» Task data:
________________________

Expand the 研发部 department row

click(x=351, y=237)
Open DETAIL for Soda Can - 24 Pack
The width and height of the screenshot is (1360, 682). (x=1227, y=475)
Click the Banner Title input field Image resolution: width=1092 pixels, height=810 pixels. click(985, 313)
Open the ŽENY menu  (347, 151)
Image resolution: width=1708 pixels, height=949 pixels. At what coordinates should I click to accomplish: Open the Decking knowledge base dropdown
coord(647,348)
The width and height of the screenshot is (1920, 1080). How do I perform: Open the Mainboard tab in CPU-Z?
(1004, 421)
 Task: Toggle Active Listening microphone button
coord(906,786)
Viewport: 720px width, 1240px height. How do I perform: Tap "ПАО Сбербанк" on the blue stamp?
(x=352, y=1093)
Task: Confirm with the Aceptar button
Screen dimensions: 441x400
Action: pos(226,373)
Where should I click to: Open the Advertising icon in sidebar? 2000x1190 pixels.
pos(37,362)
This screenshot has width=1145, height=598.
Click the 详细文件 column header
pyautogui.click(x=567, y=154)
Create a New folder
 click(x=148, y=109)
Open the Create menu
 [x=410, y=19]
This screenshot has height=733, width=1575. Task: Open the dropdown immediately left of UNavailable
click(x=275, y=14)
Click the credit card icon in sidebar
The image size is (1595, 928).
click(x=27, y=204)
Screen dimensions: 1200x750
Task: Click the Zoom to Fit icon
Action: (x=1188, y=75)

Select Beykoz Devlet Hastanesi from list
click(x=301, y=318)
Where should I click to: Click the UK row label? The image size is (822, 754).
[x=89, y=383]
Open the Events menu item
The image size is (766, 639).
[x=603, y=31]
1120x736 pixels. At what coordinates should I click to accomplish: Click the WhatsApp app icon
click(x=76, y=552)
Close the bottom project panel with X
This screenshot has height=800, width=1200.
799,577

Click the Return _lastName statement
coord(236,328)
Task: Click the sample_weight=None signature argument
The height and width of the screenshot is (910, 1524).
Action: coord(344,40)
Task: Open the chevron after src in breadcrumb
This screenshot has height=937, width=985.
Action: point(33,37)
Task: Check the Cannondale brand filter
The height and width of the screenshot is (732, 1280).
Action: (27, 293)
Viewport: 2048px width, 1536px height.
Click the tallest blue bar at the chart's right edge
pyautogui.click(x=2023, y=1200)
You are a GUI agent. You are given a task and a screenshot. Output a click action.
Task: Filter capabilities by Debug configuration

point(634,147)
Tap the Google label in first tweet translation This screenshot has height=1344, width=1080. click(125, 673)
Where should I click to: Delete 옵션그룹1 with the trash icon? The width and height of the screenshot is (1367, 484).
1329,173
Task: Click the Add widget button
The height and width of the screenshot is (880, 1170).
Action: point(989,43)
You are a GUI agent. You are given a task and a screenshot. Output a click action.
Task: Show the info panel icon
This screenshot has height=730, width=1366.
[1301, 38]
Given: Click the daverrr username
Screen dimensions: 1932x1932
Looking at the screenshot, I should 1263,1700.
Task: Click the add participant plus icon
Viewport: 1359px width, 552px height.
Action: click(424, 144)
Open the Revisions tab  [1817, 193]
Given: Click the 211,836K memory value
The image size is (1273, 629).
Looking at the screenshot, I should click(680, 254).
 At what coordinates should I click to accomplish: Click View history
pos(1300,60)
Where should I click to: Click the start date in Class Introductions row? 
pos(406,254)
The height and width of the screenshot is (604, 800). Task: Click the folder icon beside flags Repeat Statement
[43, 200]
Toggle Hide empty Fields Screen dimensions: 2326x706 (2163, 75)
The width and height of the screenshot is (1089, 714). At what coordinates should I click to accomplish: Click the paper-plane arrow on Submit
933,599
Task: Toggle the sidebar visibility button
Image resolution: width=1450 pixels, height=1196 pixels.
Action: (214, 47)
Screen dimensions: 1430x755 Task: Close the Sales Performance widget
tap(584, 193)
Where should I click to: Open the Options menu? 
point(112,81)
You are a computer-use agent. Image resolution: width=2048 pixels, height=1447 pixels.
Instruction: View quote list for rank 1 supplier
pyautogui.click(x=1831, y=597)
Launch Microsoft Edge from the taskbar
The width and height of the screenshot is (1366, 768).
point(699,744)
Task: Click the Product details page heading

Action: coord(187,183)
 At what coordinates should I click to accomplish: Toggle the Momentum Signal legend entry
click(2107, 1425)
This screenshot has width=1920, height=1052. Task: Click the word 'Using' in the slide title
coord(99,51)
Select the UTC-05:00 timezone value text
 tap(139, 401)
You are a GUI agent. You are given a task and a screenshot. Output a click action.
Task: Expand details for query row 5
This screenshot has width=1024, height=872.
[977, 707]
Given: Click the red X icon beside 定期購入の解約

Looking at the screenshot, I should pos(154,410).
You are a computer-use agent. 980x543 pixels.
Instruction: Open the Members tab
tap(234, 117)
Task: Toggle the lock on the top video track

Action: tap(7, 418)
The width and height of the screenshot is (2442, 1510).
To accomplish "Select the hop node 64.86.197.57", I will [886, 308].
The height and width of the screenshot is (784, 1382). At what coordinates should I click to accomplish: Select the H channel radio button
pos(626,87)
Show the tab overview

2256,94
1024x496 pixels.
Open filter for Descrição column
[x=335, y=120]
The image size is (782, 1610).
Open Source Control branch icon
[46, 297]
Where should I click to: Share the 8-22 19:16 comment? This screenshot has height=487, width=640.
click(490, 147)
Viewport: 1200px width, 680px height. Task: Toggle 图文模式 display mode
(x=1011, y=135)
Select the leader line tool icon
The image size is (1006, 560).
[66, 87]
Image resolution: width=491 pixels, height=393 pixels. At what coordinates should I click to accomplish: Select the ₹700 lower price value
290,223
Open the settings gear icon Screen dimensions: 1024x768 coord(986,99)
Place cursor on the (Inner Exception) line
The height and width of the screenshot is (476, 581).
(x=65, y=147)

________________________

» Written exercise: Render the lines starting at the one containing "1120x736 pixels. At" and ending at the one containing "pos(1300,60)" as a JSON list of strings, one string per line, skipping blank lines.

» Solution to the problem:
[
  "1120x736 pixels. At what coordinates should I click to accomplish: Click the WhatsApp app icon",
  "click(x=76, y=552)",
  "Close the bottom project panel with X",
  "This screenshot has height=800, width=1200.",
  "799,577",
  "Click the Return _lastName statement",
  "coord(236,328)",
  "Task: Click the sample_weight=None signature argument",
  "The height and width of the screenshot is (910, 1524).",
  "Action: coord(344,40)",
  "Task: Open the chevron after src in breadcrumb",
  "This screenshot has height=937, width=985.",
  "Action: point(33,37)",
  "Task: Check the Cannondale brand filter",
  "The height and width of the screenshot is (732, 1280).",
  "Action: (27, 293)",
  "Viewport: 2048px width, 1536px height.",
  "Click the tallest blue bar at the chart's right edge",
  "pyautogui.click(x=2023, y=1200)",
  "You are a GUI agent. You are given a task and a screenshot. Output a click action.",
  "Task: Filter capabilities by Debug configuration",
  "point(634,147)",
  "Tap the Google label in first tweet translation This screenshot has height=1344, width=1080. click(125, 673)",
  "Where should I click to: Delete 옵션그룹1 with the trash icon? The width and height of the screenshot is (1367, 484).",
  "1329,173",
  "Task: Click the Add widget button",
  "The height and width of the screenshot is (880, 1170).",
  "Action: point(989,43)",
  "You are a GUI agent. You are given a task and a screenshot. Output a click action.",
  "Task: Show the info panel icon",
  "This screenshot has height=730, width=1366.",
  "[1301, 38]",
  "Given: Click the daverrr username",
  "Screen dimensions: 1932x1932",
  "Looking at the screenshot, I should 1263,1700.",
  "Task: Click the add participant plus icon",
  "Viewport: 1359px width, 552px height.",
  "Action: click(424, 144)",
  "Open the Revisions tab  [1817, 193]",
  "Given: Click the 211,836K memory value",
  "The image size is (1273, 629).",
  "Looking at the screenshot, I should click(680, 254).",
  " At what coordinates should I click to accomplish: Click View history",
  "pos(1300,60)"
]